Parts of the exercise>
(1) In the post on public time, in which city was the Mapping the Future event held?
(2) List every category the post on public time is filed under.
(3) Reproduce the stretch of the post on public time from "Claire Docherty’s comments" through "legitimacy – was made.", changing "monumentalism" to "permanence" wherever it appears.

Public time?

Posted in CF Writing, News, Research, Sited work, Texts by chrisfremantle on October 21, 2010

Claire Docherty’s comments at the Mapping the Future (of public art in Scotland) event in Dundee yesterday were billed as a discussion of ‘public time’ and focused on the current state of public art. She seemed to be arguing around a need to move beyond a dichotomy of monumentalism or critical ephemeralism looking in particular at what she called public time. She described a number of projects which were iterative or cumulative or strategic, i.e. that, without monumentalism, tried to develop relationships with audiences and participants (the public?) over a period of time. She highlighted gardening and pavilion projects, slow food, conversation and referenced her own year long programme of One Day Sculpture across New Zealand.   The obligatory Ranciere reference – participation does not equal critical legitimacy – was made.

Stored records:
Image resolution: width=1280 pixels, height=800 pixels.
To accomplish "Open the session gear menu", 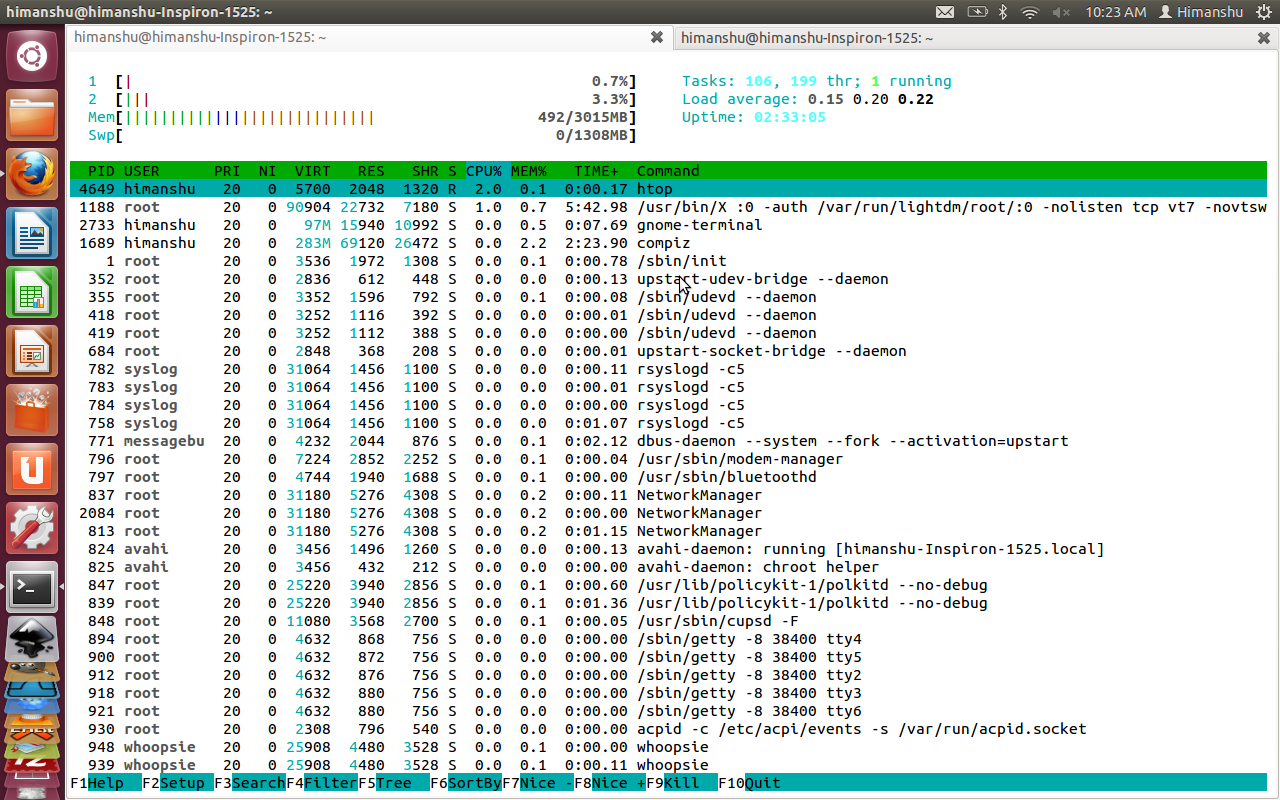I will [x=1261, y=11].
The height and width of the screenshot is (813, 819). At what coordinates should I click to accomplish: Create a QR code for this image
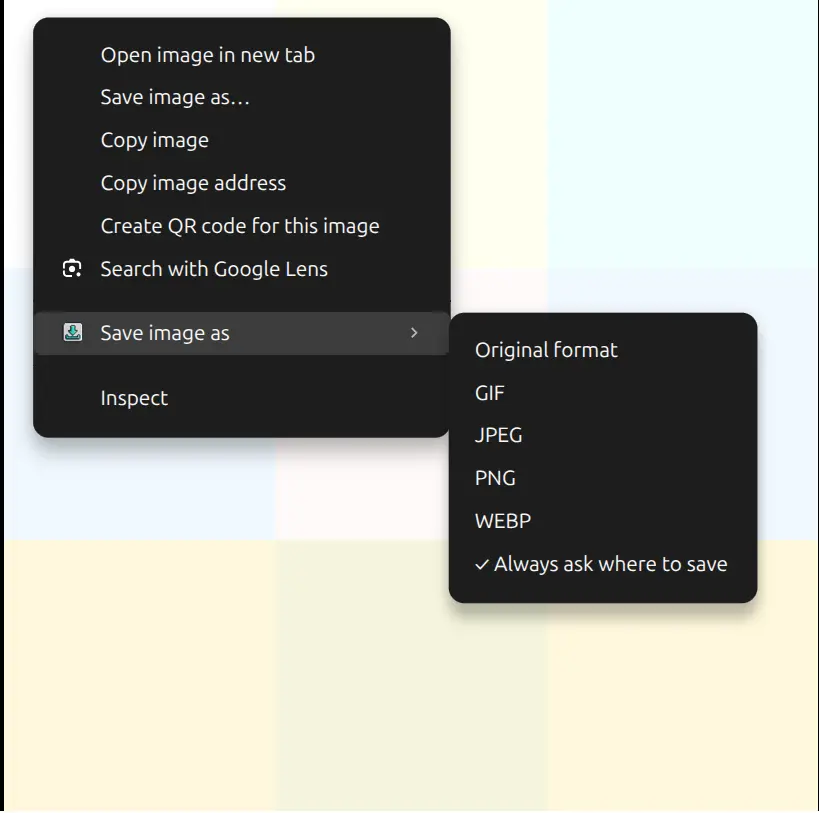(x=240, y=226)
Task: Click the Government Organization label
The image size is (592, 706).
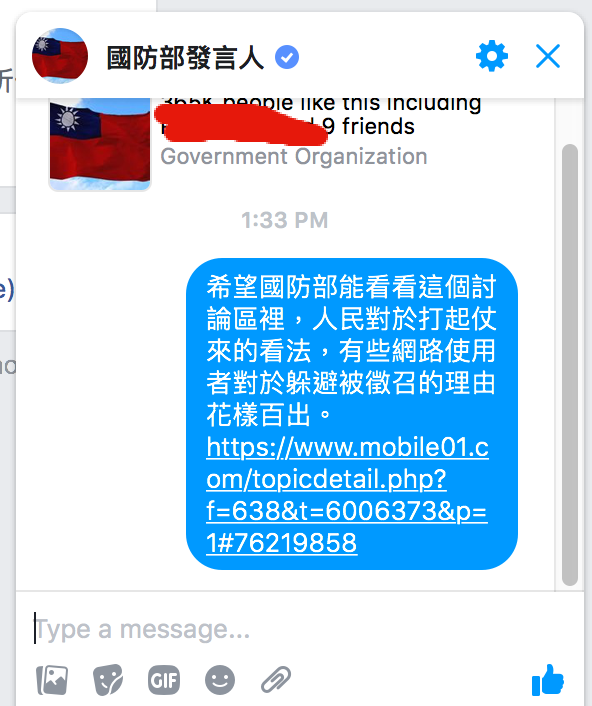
---
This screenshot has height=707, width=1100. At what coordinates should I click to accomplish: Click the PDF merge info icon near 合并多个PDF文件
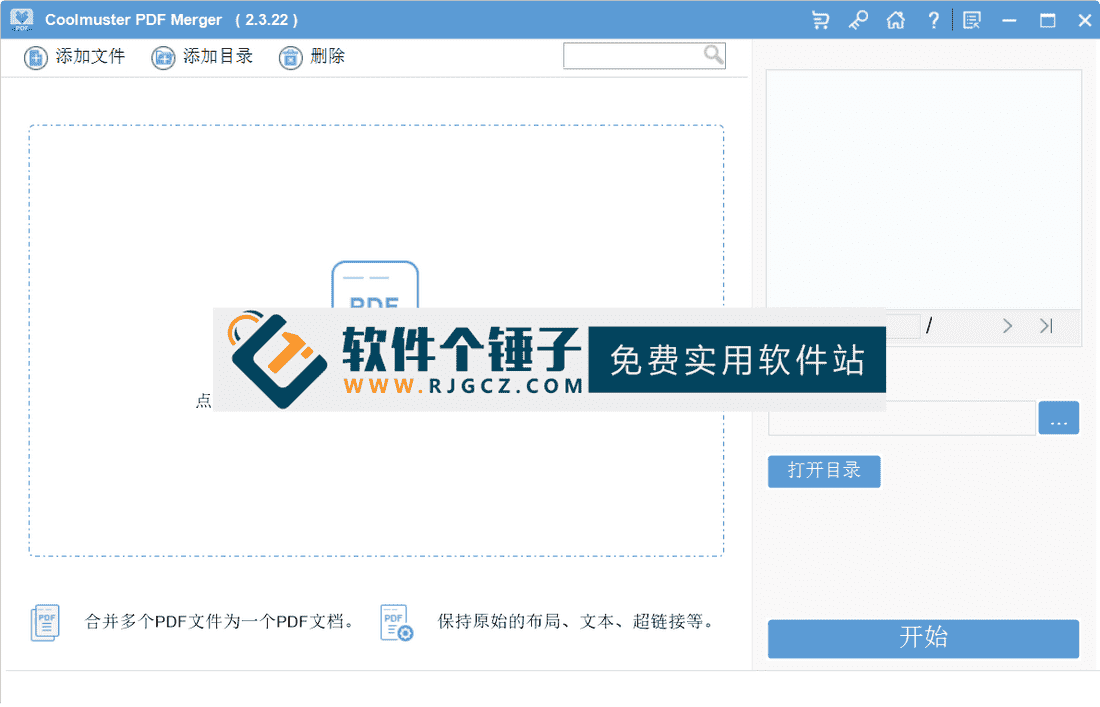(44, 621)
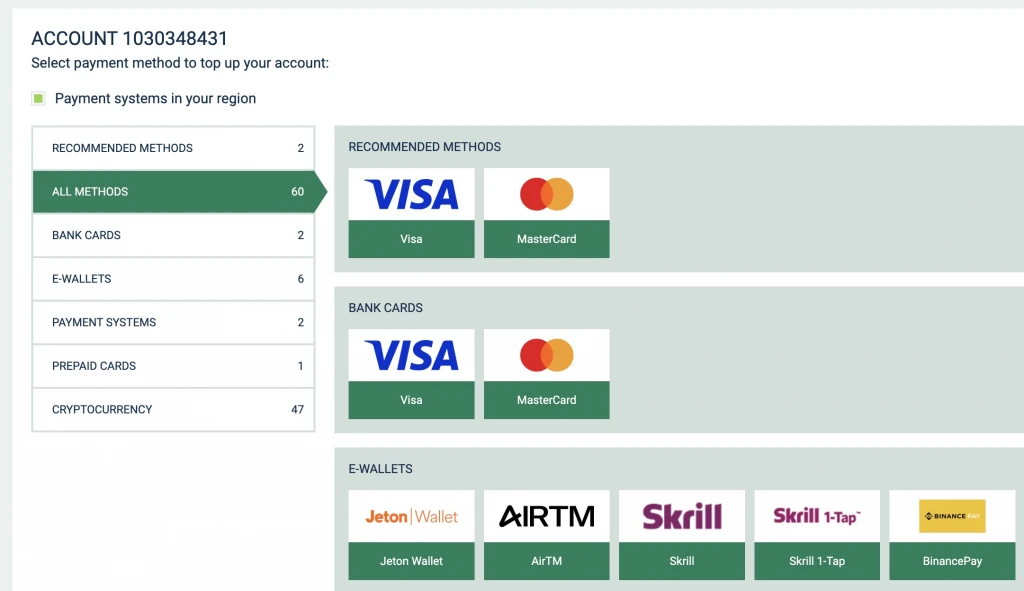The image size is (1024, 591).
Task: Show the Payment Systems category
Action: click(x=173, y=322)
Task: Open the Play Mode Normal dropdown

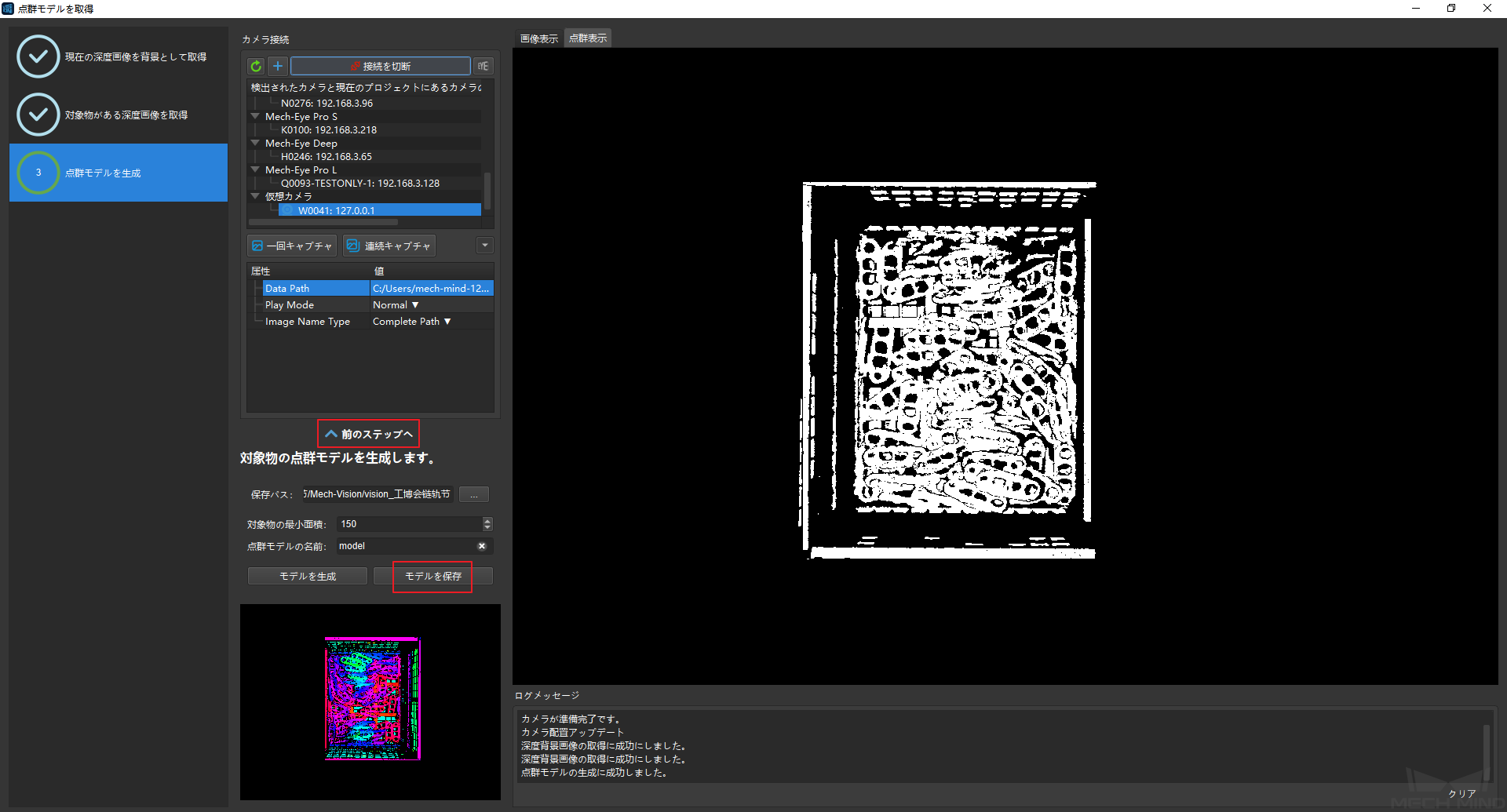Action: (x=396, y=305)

Solutions by task>
(1) Dundee

(2) CF Writing, News, Research, Sited work, Texts

(3)
Claire Docherty’s comments at the Mapping the Future (of public art in Scotland) event in Dundee yesterday were billed as a discussion of ‘public time’ and focused on the current state of public art. She seemed to be arguing around a need to move beyond a dichotomy of permanence or critical ephemeralism looking in particular at what she called public time. She described a number of projects which were iterative or cumulative or strategic, i.e. that, without permanence, tried to develop relationships with audiences and participants (the public?) over a period of time. She highlighted gardening and pavilion projects, slow food, conversation and referenced her own year long programme of One Day Sculpture across New Zealand.   The obligatory Ranciere reference – participation does not equal critical legitimacy – was made.